• [Activity]:
The expected result is the material below, reproduced exactly from its first line through the line containing "contact@revue-internationale.com (930, 2170)".

*** Opening of Material provided ***

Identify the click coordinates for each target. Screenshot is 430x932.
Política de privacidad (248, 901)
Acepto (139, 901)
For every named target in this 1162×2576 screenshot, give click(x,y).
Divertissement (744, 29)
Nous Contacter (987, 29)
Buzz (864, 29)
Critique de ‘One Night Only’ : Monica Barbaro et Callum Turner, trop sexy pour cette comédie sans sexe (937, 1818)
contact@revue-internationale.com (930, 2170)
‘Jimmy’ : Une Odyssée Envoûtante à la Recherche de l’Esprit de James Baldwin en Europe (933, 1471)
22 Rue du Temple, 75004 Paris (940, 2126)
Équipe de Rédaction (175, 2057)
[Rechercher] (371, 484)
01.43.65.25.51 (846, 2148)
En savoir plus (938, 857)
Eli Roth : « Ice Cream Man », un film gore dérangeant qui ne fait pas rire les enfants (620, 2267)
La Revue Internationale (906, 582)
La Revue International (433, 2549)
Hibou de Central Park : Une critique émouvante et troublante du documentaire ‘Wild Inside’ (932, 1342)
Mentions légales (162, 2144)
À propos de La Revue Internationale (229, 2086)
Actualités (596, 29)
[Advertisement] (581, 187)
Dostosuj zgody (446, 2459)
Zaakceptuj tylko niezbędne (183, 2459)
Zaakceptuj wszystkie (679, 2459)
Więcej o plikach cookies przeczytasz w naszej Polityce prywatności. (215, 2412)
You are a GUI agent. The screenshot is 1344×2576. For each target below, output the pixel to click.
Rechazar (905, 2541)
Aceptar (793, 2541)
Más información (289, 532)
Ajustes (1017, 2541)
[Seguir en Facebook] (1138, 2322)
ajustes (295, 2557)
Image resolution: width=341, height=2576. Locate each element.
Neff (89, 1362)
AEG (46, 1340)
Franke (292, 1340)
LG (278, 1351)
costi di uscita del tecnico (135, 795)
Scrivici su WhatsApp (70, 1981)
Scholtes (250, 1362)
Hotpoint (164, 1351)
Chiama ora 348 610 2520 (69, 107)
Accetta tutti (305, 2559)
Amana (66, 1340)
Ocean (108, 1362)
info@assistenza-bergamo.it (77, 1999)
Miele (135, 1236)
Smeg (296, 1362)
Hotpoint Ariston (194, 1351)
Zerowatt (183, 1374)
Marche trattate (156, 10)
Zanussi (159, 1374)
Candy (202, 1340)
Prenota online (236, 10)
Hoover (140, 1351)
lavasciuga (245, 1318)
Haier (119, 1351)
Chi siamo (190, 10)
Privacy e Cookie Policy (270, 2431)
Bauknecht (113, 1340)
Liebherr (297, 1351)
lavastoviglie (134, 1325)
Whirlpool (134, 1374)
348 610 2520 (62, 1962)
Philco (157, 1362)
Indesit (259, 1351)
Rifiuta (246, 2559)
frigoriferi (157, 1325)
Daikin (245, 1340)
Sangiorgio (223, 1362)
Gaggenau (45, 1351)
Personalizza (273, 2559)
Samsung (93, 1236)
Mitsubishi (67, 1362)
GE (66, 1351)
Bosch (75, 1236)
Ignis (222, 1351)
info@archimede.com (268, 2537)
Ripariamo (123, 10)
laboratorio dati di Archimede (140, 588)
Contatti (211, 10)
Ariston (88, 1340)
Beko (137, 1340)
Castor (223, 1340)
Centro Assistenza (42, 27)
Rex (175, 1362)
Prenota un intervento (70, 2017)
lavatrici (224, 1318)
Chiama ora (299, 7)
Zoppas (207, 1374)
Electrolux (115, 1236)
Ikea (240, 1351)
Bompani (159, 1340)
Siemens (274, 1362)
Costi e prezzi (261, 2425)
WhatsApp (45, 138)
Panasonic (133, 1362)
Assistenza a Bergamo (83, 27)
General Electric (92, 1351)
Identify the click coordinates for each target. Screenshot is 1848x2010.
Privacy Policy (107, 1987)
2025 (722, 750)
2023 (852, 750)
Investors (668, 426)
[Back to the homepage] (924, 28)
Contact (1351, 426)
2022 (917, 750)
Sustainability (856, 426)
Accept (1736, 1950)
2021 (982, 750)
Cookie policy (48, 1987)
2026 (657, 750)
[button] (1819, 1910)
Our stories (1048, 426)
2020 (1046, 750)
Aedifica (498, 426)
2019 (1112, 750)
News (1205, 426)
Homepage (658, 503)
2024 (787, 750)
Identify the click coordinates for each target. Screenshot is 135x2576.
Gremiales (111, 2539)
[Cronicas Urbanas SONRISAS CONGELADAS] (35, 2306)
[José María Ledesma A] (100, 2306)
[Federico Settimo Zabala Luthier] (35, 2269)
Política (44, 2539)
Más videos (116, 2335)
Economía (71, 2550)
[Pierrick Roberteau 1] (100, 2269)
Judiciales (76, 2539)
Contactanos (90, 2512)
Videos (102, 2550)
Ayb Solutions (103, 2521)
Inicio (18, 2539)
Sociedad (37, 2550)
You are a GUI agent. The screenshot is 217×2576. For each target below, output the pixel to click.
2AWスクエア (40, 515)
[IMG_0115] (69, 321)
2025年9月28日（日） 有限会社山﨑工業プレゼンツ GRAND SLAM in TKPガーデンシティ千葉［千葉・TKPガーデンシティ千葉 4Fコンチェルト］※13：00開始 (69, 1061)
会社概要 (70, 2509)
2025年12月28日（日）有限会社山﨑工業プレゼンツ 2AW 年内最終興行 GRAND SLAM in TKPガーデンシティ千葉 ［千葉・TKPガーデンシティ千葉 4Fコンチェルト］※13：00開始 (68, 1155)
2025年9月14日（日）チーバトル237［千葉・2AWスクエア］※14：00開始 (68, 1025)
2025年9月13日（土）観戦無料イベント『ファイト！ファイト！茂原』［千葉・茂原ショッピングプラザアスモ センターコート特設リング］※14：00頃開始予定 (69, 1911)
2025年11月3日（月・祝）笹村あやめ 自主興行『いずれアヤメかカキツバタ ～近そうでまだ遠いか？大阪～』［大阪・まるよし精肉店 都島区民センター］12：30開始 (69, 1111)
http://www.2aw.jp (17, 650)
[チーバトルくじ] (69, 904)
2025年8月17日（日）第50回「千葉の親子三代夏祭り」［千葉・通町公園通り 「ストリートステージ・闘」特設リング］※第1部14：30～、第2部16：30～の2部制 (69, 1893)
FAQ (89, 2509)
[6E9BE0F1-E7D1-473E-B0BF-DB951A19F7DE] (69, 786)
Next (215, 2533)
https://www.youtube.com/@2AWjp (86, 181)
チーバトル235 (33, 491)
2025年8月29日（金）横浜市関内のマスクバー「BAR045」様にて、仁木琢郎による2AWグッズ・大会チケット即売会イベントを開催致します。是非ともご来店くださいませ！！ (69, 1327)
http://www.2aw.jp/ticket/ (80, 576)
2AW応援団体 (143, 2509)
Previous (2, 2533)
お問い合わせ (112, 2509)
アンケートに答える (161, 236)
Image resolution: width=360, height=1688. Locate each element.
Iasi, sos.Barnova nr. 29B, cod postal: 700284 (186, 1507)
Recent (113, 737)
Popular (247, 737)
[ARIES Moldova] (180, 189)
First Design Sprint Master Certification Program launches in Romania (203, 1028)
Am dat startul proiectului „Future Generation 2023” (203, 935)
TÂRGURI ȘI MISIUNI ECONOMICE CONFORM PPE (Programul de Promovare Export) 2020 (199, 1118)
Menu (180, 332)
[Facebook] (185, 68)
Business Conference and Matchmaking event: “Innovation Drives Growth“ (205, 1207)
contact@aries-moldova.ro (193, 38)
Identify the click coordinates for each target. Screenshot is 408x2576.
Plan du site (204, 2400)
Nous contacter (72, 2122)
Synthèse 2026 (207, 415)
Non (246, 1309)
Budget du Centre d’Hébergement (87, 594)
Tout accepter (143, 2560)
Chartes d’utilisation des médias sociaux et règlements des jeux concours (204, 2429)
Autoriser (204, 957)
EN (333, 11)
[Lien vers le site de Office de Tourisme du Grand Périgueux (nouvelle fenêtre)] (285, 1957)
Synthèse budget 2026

*** Close of Material provided ***

• [Solution to this exercise]:
Identify the click coordinates for each target. Screenshot is 430x932.
Política de privacidad (248, 901)
Acepto (139, 901)
For every named target in this 1162×2576 screenshot, give click(x,y).
Divertissement (744, 29)
Nous Contacter (987, 29)
Buzz (864, 29)
Critique de ‘One Night Only’ : Monica Barbaro et Callum Turner, trop sexy pour cette comédie sans sexe (937, 1818)
contact@revue-internationale.com (930, 2170)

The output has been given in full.